
    Nigeria appears to be modernising. Cities have grown all over the country and today, over 50% of Nigerians have abandoned their villages and moved to cities and towns. Since then social life in Nigeria has been dictated by rapid urbanisation. The pattern of urbanisation has developed along corridors – Lagos-Ibadan, Port Harcourt-Enugu and Kaduna-Kano. Over and beyond these corridors of mega cities, the development of states and local governments has led to the development of over one thousand state capitals and provincial towns. As urbanisation has grown, the signifier of social trends has been the growth of informality at the level of the economy, society and above all in religion. Nigerian informality is located in poverty for the masses and obscene wealth for a vocal, crass minority.

    The most important contemporary problem for Nigeria is the lack of opportunity for the youth. We have developed a huge youth bulge that has been growing and is indeed galloping. This is happening at a time in which formal opportunities for employment are declining, and most industries have closed down. Having a job has become a minority experience for Nigerians and opportunities only exist in the informal sector. Nigeria’s youth has been seeking to negotiate with a society in which poverty is growing and the future looks bleak for the majority. Cartoonists are the only people who understand Nigeria and I have seen many of them present their analysis of the problems of the day. Should I remain indoors and die of hunger or go out to look for food, and maybe die of COVID-19? At the end, the latter choice might be the most rational and public policy would have to align with it or give way.

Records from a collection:
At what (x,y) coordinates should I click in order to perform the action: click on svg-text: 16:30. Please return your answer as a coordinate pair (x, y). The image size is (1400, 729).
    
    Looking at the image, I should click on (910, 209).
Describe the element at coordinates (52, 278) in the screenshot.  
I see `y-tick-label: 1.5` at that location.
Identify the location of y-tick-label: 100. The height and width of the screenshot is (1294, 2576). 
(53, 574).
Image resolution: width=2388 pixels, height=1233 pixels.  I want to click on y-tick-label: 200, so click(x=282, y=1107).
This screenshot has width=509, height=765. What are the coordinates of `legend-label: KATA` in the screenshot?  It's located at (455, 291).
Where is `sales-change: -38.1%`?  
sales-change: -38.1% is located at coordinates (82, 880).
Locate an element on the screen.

* COMPLETE THE FOLLOWING:
**1.** Answer these questions about the passage on Nigeria.
(a) What share of Nigerians have moved from their villages to cities and towns?
(b) Which three corridors has urbanisation developed along?
(c) In which sector do job opportunities still exist?
**2.** Duplicate the passage on Nigeria word for word, everything from "Nigeria appears to" down to "vocal, crass minority.".
**3.** Write the next part of the passage on Nigeria, picking up after its final sentence.

* RESULTS BY TASK:
**1.**
(a) Over 50%.
(b) Lagos-Ibadan, Port Harcourt-Enugu and Kaduna-Kano.
(c) The informal sector.

**2.**
Nigeria appears to be modernising. Cities have grown all over the country and today, over 50% of Nigerians have abandoned their villages and moved to cities and towns. Since then social life in Nigeria has been dictated by rapid urbanisation. The pattern of urbanisation has developed along corridors – Lagos-Ibadan, Port Harcourt-Enugu and Kaduna-Kano. Over and beyond these corridors of mega cities, the development of states and local governments has led to the development of over one thousand state capitals and provincial towns. As urbanisation has grown, the signifier of social trends has been the growth of informality at the level of the economy, society and above all in religion. Nigerian informality is located in poverty for the masses and obscene wealth for a vocal, crass minority.

**3.**
    The reality is that opportunities for the majority exist only in the sphere of darkness, the underworld, the criminal networks and above all, in occult arenas where the devil can help the bold and needy. I had no surprise when many key religious leaders in Nigeria made their COVID-19 discoveries over the past two weeks. They agreed on one thing, COVID-19 does not exist as a disease. For some, it was a Zionist plot to stop Muslims from exercising their congregational prayers as directed by God. For others, it was the appearance of the Anti-Christ in the form of G5 technology to dissolve God’s Kingdom. What both sides realised was that the Devil is the problem that is using COVID-19 lockdown to stop the flow of cash from the faithful to their religious leaders. So, the Devil must be fought frontally and congregational prayer has today returned to Katsina State. Pressure is already mounting in other states.

    Two days ago, Nigerians witnessed a titanic fight between the Senate President, House Speaker and Minister for Disaster Affairs of who should disburse the N500 billion social investment programme. There was no discussion on helping the poor cope with the misery imposed by the economic lockdown. The issue was who will do the sharing. Nigerians got the message, they were fighting on who will do the pocketing. The Devil is a liar, the people are not stupid, misery will force them come after all of us in an indiscriminate manner. I regret that even good pastors, imams and columnists will end up as victims of the precarity we have constructed our society on. The coming decades will be decided by popular responses to how globalisation transformed the search for prosperity into the imposition of the precariousness of life.